* Task details:
Please repeat exactly the lines below from the one containing "Image resolution: width=1227" down to the one containing "Click the media", both included, and nothing else.

* Data provided:
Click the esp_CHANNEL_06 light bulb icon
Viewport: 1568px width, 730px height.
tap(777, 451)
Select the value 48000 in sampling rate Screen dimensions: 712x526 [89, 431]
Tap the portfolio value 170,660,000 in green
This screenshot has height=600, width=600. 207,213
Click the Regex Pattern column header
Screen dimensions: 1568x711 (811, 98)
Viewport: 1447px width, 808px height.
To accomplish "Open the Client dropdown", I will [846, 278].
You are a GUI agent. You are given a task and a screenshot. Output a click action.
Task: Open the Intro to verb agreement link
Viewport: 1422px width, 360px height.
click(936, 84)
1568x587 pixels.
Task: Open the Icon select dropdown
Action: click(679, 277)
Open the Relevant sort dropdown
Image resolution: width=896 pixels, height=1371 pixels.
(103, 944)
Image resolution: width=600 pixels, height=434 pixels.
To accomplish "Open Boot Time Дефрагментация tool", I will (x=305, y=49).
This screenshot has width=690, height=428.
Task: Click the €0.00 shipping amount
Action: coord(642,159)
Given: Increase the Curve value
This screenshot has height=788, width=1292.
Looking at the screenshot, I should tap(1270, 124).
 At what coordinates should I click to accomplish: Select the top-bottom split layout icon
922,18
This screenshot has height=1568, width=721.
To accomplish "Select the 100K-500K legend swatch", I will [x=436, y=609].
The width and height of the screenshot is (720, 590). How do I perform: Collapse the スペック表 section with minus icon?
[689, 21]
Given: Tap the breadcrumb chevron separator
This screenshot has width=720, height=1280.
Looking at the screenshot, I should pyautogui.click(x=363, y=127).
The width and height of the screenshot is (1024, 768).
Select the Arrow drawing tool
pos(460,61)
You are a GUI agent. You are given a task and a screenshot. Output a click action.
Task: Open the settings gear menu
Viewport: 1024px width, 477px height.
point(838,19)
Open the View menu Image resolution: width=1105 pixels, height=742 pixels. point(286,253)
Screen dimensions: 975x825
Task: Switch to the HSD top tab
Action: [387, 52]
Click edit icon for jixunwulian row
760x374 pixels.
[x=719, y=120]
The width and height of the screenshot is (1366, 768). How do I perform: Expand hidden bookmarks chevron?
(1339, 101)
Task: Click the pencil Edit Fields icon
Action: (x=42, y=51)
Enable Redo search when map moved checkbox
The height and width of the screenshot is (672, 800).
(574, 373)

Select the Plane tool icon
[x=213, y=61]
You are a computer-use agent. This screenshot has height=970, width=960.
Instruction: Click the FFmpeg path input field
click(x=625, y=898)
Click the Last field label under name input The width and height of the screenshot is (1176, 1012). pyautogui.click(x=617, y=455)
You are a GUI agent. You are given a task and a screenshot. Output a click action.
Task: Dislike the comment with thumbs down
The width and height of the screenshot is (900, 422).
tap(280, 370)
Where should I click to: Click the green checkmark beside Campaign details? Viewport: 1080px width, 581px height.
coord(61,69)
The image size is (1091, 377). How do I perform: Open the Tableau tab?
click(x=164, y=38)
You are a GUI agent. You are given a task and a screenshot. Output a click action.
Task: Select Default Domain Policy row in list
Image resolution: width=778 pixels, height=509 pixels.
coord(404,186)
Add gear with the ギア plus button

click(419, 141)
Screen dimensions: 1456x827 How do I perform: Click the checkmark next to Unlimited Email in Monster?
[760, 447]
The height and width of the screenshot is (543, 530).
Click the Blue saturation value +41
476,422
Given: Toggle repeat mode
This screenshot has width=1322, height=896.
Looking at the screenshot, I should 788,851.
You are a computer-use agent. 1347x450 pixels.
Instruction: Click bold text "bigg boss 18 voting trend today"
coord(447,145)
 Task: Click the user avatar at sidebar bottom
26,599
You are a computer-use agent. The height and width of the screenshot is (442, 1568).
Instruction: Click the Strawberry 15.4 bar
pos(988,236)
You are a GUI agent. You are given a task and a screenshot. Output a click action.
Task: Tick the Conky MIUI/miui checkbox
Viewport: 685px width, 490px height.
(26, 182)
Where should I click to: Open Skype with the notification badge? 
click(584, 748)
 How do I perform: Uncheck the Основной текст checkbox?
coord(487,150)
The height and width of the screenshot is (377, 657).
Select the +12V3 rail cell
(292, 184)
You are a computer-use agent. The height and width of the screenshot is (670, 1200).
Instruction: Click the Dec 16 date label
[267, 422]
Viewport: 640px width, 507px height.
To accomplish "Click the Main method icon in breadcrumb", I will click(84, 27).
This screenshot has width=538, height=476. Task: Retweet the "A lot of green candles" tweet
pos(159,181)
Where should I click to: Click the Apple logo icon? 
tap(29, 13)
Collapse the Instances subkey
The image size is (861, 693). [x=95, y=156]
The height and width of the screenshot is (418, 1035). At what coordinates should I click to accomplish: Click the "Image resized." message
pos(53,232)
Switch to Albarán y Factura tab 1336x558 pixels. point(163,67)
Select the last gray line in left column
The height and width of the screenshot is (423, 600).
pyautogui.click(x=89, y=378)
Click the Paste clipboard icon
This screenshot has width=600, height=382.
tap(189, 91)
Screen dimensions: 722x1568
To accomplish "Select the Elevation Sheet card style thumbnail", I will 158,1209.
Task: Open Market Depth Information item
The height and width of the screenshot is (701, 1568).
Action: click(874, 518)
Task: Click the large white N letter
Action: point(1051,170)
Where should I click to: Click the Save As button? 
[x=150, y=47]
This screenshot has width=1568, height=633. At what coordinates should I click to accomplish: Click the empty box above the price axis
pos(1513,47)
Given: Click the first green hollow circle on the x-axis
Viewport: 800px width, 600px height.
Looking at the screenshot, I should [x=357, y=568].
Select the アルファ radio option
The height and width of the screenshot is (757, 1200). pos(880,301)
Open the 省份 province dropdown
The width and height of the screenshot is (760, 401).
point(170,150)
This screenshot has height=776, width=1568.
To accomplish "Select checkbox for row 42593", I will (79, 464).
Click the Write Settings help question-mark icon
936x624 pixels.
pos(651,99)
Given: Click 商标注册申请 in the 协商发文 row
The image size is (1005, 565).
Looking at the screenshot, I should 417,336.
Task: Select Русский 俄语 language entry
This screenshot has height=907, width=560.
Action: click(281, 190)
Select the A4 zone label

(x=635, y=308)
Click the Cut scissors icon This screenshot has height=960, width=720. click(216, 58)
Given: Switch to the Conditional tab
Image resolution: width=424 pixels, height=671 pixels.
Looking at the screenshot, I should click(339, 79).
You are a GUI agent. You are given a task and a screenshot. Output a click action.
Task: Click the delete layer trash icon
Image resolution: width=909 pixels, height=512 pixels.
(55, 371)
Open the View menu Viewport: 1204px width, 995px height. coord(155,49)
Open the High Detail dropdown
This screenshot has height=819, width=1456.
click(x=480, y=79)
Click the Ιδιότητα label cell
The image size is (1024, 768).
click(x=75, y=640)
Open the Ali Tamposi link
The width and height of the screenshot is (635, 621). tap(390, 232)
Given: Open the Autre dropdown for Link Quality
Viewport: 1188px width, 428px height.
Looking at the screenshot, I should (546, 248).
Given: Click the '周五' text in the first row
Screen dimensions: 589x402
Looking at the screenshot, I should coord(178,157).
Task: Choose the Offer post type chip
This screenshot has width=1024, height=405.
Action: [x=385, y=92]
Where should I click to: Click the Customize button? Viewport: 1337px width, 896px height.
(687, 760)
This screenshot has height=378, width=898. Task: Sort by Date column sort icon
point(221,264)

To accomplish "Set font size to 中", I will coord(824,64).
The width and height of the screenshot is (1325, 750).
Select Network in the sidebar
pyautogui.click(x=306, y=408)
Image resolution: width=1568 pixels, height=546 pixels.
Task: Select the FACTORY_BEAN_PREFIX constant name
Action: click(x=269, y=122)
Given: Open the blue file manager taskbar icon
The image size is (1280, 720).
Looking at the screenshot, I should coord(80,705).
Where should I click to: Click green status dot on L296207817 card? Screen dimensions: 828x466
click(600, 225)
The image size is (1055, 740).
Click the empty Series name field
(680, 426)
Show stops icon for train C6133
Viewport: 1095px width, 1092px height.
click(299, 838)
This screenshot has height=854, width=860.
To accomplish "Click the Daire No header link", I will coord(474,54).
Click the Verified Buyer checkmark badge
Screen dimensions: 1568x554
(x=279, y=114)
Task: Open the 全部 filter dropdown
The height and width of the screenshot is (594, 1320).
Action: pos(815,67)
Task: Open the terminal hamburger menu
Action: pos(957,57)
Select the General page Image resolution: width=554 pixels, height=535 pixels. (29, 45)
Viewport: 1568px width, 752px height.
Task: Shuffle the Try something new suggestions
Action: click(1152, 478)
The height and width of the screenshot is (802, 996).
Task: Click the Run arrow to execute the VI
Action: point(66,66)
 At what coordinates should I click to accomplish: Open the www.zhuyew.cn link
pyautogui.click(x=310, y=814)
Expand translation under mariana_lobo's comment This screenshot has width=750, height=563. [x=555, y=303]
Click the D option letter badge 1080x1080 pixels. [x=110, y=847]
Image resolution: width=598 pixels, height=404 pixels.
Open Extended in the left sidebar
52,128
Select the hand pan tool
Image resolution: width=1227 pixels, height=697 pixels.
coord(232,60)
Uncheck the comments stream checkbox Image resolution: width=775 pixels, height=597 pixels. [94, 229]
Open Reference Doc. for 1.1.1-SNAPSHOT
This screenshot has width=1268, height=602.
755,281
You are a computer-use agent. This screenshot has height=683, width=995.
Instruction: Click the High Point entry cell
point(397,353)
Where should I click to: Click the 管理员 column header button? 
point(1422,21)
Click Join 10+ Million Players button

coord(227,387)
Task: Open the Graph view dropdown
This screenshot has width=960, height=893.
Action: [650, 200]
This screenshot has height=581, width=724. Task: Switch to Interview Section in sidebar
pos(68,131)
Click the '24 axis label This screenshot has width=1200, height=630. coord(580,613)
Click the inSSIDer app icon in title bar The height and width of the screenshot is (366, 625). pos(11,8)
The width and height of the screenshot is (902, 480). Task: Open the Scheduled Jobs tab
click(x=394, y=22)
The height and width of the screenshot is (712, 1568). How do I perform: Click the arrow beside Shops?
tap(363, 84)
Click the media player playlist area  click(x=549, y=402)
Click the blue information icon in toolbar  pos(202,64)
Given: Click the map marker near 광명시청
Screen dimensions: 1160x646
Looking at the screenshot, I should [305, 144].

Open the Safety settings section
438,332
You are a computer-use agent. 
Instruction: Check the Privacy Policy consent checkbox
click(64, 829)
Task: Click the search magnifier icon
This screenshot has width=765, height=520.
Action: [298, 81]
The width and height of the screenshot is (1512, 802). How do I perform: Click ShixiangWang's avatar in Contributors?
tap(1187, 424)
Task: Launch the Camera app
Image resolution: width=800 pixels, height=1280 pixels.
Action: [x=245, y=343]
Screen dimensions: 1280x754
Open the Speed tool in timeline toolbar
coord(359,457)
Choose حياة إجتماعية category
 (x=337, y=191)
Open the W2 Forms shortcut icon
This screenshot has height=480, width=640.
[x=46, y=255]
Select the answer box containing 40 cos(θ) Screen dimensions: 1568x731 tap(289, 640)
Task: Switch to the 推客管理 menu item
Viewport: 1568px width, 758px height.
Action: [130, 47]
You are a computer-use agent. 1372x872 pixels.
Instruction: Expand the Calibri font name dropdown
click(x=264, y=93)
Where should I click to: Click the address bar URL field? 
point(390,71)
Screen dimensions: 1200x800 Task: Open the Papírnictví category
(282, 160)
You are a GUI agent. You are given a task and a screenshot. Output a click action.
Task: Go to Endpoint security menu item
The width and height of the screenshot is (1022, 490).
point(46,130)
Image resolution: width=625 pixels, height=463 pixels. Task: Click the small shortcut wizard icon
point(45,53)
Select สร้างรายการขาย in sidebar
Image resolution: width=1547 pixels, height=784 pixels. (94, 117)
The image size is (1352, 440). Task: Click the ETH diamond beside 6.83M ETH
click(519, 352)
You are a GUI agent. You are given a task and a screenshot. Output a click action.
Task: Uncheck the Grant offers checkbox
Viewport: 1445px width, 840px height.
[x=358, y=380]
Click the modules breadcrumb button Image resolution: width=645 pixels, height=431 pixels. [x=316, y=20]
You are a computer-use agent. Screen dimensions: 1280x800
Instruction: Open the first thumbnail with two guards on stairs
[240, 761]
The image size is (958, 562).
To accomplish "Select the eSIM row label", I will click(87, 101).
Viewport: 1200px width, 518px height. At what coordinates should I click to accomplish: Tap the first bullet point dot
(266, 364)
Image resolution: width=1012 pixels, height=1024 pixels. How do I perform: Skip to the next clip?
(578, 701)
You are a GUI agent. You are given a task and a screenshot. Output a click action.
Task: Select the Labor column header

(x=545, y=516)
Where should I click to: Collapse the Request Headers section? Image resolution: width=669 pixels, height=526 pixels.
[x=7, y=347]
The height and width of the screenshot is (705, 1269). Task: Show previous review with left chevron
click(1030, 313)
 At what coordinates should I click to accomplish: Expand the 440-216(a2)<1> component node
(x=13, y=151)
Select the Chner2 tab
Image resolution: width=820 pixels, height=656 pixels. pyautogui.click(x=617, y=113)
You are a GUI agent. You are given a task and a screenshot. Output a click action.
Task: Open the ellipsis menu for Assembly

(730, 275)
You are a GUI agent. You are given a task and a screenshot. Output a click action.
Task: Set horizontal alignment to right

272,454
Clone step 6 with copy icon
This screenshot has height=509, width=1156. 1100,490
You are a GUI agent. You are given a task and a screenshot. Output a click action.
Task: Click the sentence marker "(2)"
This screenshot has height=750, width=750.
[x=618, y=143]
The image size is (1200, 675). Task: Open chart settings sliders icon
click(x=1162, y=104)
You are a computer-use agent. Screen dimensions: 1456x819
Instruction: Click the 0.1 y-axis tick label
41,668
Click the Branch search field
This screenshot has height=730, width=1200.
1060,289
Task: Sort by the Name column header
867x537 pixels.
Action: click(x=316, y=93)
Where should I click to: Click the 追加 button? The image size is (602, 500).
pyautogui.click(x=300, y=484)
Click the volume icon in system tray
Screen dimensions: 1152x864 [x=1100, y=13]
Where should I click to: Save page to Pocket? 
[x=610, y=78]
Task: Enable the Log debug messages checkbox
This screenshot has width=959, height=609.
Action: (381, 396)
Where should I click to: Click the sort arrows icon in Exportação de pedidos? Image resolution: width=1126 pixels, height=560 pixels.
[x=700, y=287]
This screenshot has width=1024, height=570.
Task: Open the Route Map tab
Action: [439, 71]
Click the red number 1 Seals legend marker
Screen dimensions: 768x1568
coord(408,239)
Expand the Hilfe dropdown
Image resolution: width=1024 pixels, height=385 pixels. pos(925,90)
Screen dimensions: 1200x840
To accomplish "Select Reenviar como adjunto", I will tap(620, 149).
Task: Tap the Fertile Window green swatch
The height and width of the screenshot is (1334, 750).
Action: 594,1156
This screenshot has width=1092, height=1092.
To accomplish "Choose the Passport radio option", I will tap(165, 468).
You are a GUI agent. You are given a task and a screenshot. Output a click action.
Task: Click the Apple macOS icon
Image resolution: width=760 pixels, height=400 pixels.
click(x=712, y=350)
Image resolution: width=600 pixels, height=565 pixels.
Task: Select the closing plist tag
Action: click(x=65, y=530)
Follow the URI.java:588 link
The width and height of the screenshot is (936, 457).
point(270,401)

* Solution to this problem:
Image resolution: width=1227 pixels, height=697 pixels.
coord(232,60)
Uncheck the comments stream checkbox Image resolution: width=775 pixels, height=597 pixels. [94, 229]
Open Reference Doc. for 1.1.1-SNAPSHOT
This screenshot has width=1268, height=602.
755,281
You are a computer-use agent. This screenshot has height=683, width=995.
Instruction: Click the High Point entry cell
point(397,353)
Where should I click to: Click the 管理员 column header button? 
point(1422,21)
Click Join 10+ Million Players button

coord(227,387)
Task: Open the Graph view dropdown
This screenshot has width=960, height=893.
Action: [650, 200]
This screenshot has height=581, width=724. Task: Switch to Interview Section in sidebar
pos(68,131)
Click the '24 axis label This screenshot has width=1200, height=630. coord(580,613)
Click the inSSIDer app icon in title bar The height and width of the screenshot is (366, 625). pos(11,8)
The width and height of the screenshot is (902, 480). Task: Open the Scheduled Jobs tab
click(x=394, y=22)
The height and width of the screenshot is (712, 1568). How do I perform: Click the arrow beside Shops?
tap(363, 84)
Click the media player playlist area  click(x=549, y=402)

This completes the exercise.